Whatever the market might be doing, 2017 is not a year to be moderate: take a stand in order to succeed.

Hi

Happy New Year.

To succeed you must take a stand 

It was an interesting year in 2016 in mining boardrooms around the world. Many commodity prices rose to levels unexpected only a few months earlier and the year ended with debate raging about whether we’re at the start of a new bull market for commodities or whether 2016 was an aberration in a continuing long-term bear market. 

I don’t know the answer. However, I have been clear in my view over the past few years that if you want to succeed in this business, and succeed handsomely, then it is a time to be optimistic. 

Two articles addressed these topics specifically: 

Is the war for talent over and is it OK to target your lazy competitors?

The pragmatic optimists will inherit the mining industry.

Don’t sit on the fence; take a stand 

It’s important to form your own view of the state of the market right now. Has an upturn started? Or are we still in a bear market rebound?

Many people have exited the mining industry recently and there are not as many good, experienced people around as a lot of senior mining executives think. Many good projects have been snapped up by savvy mining entrepreneurs, many deals have already been done and many good appointments have already been made. 

All this activity was played-out by senior executives who took a position some time back and then backed it with action. They recognised that to succeed in this business, you need to back the right projects and the right people and waiting too long to move on them almost certainly cements future failure.  

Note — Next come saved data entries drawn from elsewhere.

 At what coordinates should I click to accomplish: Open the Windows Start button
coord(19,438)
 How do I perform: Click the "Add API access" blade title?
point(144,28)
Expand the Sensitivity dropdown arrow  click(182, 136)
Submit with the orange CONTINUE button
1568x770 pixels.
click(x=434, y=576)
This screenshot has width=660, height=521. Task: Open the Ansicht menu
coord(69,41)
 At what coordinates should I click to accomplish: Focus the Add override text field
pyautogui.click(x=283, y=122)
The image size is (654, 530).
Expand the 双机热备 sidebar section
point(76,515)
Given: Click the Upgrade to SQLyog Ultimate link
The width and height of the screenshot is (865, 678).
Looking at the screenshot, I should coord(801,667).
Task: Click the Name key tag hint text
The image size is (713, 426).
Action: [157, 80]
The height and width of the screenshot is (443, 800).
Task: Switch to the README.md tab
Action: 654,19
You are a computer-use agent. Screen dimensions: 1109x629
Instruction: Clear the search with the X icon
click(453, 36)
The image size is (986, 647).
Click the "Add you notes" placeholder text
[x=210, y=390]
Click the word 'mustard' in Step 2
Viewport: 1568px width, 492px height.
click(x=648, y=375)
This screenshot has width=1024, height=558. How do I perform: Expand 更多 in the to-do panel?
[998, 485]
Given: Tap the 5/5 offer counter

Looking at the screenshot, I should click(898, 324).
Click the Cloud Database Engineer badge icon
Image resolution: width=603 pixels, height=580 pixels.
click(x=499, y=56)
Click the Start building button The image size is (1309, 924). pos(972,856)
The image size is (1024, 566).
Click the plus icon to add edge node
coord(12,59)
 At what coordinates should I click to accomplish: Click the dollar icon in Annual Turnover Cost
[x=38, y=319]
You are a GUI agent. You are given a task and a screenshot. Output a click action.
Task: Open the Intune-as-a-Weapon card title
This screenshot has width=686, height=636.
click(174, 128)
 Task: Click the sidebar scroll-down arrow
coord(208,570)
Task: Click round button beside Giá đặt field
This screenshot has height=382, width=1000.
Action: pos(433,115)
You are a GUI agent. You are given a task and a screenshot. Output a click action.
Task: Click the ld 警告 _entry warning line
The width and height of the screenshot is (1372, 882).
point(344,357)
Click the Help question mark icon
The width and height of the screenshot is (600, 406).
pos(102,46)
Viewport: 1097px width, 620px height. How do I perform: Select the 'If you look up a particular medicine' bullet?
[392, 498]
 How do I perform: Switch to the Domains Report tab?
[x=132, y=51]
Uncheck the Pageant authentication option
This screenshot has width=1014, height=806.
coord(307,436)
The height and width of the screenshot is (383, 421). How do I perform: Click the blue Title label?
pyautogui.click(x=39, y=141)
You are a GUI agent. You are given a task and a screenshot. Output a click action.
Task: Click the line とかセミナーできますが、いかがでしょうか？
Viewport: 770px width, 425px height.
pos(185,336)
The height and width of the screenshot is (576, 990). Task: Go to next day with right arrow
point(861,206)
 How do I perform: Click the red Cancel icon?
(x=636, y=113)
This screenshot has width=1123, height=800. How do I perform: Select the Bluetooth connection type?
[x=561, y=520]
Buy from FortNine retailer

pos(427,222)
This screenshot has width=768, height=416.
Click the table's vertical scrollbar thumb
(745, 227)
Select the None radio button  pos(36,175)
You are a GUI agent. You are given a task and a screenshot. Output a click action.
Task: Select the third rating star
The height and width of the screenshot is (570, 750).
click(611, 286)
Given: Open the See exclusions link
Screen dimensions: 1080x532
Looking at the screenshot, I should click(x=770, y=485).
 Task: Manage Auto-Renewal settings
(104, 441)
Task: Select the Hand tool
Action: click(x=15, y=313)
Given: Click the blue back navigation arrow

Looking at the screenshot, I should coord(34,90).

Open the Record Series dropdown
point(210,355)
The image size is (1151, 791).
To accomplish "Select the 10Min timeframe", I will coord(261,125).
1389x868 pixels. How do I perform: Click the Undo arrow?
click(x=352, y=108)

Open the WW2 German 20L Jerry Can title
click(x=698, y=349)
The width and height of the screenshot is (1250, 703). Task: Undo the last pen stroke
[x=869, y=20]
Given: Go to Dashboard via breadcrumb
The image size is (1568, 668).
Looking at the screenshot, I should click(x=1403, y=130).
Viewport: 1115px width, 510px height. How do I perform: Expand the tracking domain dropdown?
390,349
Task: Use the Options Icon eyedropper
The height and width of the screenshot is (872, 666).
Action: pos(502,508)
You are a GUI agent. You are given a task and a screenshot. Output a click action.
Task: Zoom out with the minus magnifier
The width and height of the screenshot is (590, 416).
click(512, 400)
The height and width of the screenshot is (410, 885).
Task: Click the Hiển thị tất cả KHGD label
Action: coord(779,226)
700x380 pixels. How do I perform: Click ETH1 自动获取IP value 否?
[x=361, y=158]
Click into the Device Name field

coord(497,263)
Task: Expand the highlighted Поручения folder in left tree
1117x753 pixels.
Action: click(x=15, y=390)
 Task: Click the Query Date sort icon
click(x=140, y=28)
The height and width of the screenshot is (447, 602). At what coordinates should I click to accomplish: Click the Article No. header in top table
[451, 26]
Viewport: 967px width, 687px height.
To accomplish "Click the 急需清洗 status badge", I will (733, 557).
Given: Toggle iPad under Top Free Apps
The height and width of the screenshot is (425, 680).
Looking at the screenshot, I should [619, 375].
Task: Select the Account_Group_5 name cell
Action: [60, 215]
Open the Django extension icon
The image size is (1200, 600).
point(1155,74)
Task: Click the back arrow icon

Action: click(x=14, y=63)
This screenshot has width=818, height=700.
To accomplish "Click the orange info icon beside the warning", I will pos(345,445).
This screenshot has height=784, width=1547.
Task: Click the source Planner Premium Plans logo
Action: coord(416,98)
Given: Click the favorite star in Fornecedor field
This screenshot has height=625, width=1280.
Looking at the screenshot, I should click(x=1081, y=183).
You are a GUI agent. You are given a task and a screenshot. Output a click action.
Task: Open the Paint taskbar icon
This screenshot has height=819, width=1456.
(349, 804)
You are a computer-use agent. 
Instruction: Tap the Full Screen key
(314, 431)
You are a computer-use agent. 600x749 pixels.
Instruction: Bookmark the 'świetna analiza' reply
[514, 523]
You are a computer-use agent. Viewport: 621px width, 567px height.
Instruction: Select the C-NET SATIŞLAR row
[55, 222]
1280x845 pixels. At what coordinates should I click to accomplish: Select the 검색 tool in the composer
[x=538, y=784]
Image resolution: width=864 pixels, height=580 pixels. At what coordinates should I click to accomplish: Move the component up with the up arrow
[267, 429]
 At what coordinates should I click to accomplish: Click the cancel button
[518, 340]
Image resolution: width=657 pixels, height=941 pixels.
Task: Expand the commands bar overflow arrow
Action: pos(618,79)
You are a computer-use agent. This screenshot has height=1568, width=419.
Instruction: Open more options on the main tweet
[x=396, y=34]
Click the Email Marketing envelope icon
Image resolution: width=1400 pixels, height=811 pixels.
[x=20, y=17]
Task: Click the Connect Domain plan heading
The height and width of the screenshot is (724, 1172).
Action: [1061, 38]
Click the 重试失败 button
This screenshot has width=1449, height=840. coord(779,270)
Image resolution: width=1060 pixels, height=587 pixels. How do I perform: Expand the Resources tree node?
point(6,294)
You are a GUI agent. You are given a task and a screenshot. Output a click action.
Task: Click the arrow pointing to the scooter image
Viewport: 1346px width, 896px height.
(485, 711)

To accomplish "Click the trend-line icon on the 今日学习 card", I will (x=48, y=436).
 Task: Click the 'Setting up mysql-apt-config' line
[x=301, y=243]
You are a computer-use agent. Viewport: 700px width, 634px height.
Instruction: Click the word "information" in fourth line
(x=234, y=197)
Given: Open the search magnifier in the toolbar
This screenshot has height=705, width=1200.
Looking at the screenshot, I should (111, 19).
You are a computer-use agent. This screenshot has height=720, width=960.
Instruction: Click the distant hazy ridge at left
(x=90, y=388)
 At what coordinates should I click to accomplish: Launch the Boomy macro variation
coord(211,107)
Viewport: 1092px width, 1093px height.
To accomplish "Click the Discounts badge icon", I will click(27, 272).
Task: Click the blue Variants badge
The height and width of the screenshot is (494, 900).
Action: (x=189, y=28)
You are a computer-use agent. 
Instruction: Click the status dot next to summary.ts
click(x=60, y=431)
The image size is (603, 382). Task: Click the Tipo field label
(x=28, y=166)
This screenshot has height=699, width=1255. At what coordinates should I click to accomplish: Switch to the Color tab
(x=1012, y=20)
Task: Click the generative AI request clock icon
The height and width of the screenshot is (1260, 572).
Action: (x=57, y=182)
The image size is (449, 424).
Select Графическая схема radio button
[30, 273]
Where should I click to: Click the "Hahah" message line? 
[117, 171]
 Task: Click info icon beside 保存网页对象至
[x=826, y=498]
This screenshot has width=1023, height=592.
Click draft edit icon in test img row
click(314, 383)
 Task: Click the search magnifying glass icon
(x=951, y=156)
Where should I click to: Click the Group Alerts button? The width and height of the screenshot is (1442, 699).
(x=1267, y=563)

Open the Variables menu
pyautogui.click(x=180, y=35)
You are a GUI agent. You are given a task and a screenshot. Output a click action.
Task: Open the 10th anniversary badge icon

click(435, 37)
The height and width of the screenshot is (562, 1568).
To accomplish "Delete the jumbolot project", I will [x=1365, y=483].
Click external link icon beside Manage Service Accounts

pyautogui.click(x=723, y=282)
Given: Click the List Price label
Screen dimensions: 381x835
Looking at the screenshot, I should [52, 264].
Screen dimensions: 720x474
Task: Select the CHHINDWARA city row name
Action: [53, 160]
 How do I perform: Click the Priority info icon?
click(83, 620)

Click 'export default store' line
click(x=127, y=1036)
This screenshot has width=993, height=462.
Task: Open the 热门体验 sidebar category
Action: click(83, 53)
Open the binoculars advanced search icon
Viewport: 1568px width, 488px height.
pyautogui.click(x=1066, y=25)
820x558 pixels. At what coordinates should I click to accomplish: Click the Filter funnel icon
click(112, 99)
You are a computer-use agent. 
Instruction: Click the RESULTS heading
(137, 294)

If you haven’t already pulled your best possible team together, do it now. My business is people and connecting the right ones with the right companies, hopefully to create win-win outcomes for both groups. In my experience:

  • Picking the right people can make a great mining project look amazing.
  • Picking the right people may also make an average mining project look OK (but never great).
  • Picking the wrong people can make a great mining project look OK (or bad).
  • Picking the wrong people can (and almost certainly will) make a bad mining project look disastrous!

Don’t be moderate and don’t whinge about Trump 

Plenty of negative stuff has been written about the man and the taunt on his baseball cap. I say “don’t whinge about Trump” because I don’t think it helps. The facts are that he got there, so we now need to deal with it as best we can, or the next four years will be harder than they need to be. Doing this embodies the notion that looking back has no place and to succeed we need to look forward and just deal with the facts as they are.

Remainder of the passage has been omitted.